Darren Wray, chief technology officer (CTO) at data privacy firm Guardum, added: “Viral ransomware is a particular nasty approach that has proven successful for a number of groups, this is made all the worse by attackers extracting data to make public.
“All firms need to be learning from such attacks and taking the risks very seriously, particularly those in high-profile sectors such as insurance companies, which are targeted because they are rich and not particularly well liked.
“These steps should include having the right processes, procedures and practises in place for new and evolving scenarios.
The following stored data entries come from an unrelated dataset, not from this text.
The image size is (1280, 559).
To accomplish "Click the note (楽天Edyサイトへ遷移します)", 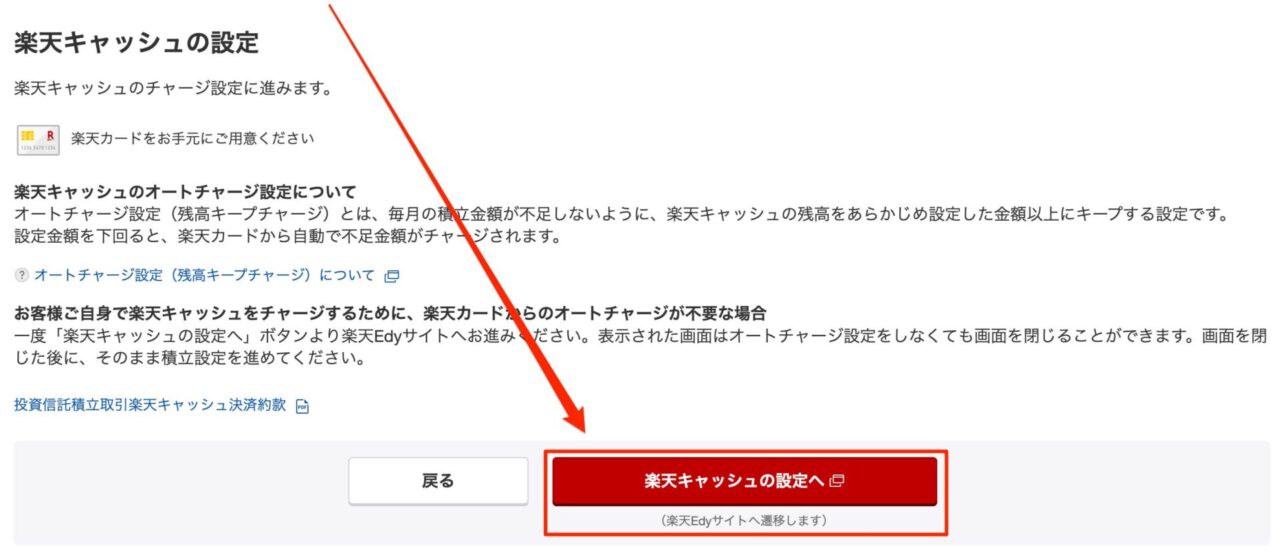I will coord(744,521).
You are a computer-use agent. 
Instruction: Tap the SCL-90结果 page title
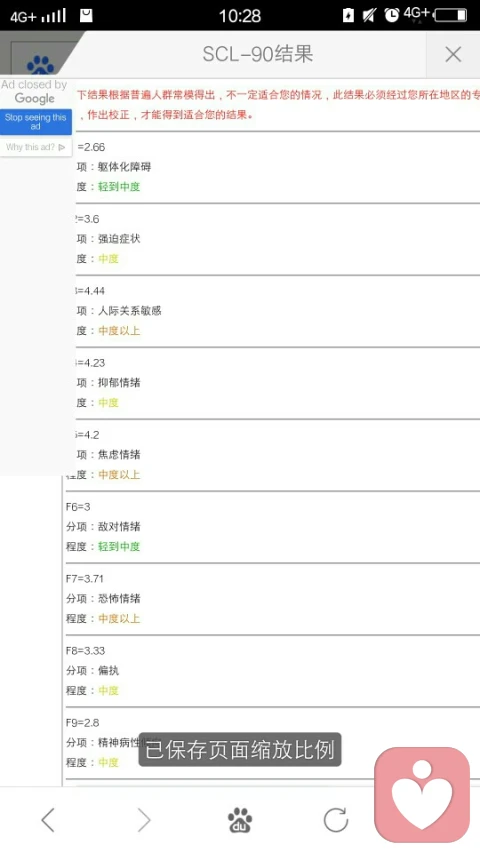257,54
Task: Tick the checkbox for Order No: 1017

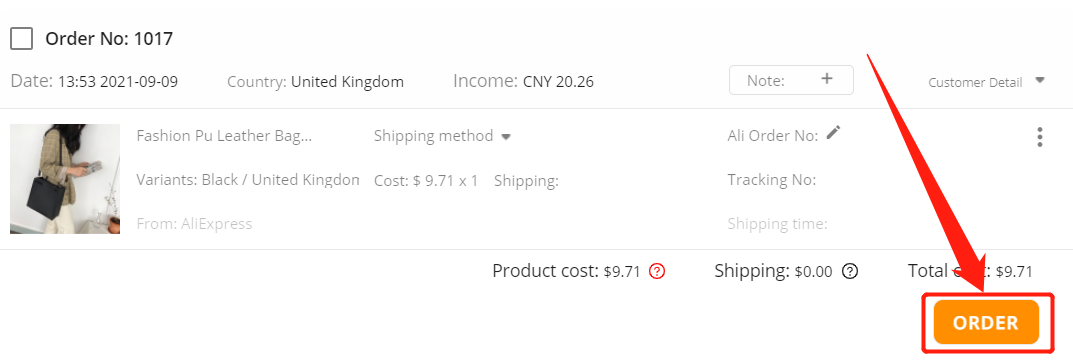Action: (x=22, y=38)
This includes making sure that personal and commercial information is protected and, where appropriate, redacted to ensure that even if documents are stolen and exfiltrated out of the building that they are of limited use to any attacker,” said Wray.
However, despite Chubb’s security expertise, there are some troubling indications that the firm may not have taken adequate precautions to safeguard its own systems. According to Bad Packets’ Troy Mursch, scans for CVE-2019-19781, also known as “Shitrix”, found that Chubb had five vulnerable Citrix NetScaler servers.
Lost in the Maze
The Maze ransomware, which is believed to originate in Russia and has also gone by the name ChaCha, was first spotted in the wild in May 2019. Like other ransomware strains, it encrypts all files that it can in an infected system and demands a ransom to recover them, with the threat that the user’s data will be released onto the internet if the victim does not comply.
According to McAfee’s Alexandre Mundo, Maze was one of the first ransomware strains to make this threat, and this behaviour is now becoming much more widespread – notably being seen in infections by Sodinokibi, Nemty, Clop and a number of other ransomwares.
Threatening to release data is becoming a preferred way for cyber criminals to extort money from their victims, who – due to increasing levels of protection, off-site backups and security insurance – are becoming more reluctant to pay to have their data decrypted.
The Maze group is highly active on social media and often makes a show out of baiting and trolling prominent threat researchers with barbs such as: “You need to know that we love you researchers without you our job also would be f***ing boring as hell”.
This would suggest the group has a certain amount of influence in underground circles, and Mundo suggested that the people responsible may have day jobs in the cyber security industry, perhaps even as researchers.
The Maze ransomware itself is a sophisticated and complex piece of software that is usually packed as a .exe or .dll file. It uses a number of tricks to frustrate analysis and investigation, which are detailed in Mundo’s blog post.
“Maze is a ransomware created by skilled developers. It uses a lot of tricks to make analysis very complex by disabling disassemblers and using pseudocode plugins,” said Mundo.
“It poses a big problem to individuals and enterprises that do not pay as the developers threaten to release the information if they do not receive payment, and they do indeed keep their word on that. More and more ransomwares are exhibiting the same behaviour and we expect to see more of it this year and perhaps further into the future too.”